Quant à la Turquie, où s'est déroulé le meurtre, Ankara a estimé que le verdict était «loin de répondre aux attentes de [son] pays et de la communauté internationale».
Les autorités de Riyad, après avoir donné plusieurs versions du meurtre de Jamal Khashoggi, avaient fini par admettre que celui-ci avait été commis par des agents saoudiens, assurant toutefois que ces derniers avaient agi seuls et sans ordre de hauts dirigeants.
«Le meurtre de Khashoggi n'a pas été prémédité», assure Riyad
Plusieurs sources proches de l’affaire, citées par l'AFP, ont affirmé que de nombreux accusés s’étaient défendus devant le tribunal en désignant le général Ahmed al-Assiri comme le «chef de file» de l’opération, duquel ils ne faisaient qu’exécuter les ordres.
Le tribunal de Riyad a précisé dans un communiqué : «Nous avons conclu que le meurtre de Khashoggi n’a pas été prémédité.»
Le démembrement nécessite une planification minimale
Ce verdict a suscité une profonde indignation chez Agnès Callamard, qui a déclaré sur Twitter : «Le juge semble avoir conclu que le meurtre de Khashoggi était un accident car il ne semble y avoir aucune intention. Dire que sur le moment, les tueurs ont décidé de couper son corps est tout à fait ridicule.» «Le démembrement nécessite une planification minimale», a-t-elle ajouté.

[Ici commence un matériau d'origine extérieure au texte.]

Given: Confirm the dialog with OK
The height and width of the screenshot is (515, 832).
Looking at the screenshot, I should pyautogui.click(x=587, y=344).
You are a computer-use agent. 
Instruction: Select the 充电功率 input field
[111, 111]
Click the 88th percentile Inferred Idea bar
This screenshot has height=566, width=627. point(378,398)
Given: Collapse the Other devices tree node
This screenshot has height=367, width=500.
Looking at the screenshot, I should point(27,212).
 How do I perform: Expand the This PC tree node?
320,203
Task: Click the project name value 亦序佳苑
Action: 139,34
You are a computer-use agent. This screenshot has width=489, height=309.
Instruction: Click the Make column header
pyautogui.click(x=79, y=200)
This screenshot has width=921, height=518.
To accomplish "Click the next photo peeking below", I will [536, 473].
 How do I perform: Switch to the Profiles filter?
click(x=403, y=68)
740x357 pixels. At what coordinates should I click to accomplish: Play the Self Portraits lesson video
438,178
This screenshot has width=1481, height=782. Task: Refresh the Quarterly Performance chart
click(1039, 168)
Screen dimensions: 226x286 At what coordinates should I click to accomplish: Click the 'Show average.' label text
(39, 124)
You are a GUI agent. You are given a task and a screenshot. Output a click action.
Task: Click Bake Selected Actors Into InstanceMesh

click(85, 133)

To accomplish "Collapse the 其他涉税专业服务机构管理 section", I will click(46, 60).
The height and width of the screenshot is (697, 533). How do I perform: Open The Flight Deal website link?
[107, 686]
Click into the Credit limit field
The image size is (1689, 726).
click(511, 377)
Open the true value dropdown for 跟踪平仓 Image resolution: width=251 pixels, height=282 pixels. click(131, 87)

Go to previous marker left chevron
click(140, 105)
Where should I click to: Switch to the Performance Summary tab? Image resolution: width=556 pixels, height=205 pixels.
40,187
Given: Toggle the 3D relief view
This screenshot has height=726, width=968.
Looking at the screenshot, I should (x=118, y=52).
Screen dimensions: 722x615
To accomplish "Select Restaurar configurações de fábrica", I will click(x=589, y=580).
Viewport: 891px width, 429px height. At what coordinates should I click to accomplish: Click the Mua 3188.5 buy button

Jamal Khashoggi a été assassiné à 59 ans, en octobre 2018 lors d'une opération qui a terni l'image du prince héritier Mohammed ben Salmane, soupçonné d'être le commanditaire du meurtre, et qui se présentait pourtant comme modernisateur du royaume wahhabite ultraconservateur.
Critique du gouvernement saoudien après en avoir été proche, le journaliste a été étranglé et son corps découpé en morceaux par une équipe de 15 hommes venus de Riyad dans le consulat d'Arabie saoudite à Istanbul, selon les responsables turcs. Ses restes n'ont jamais été retrouvés.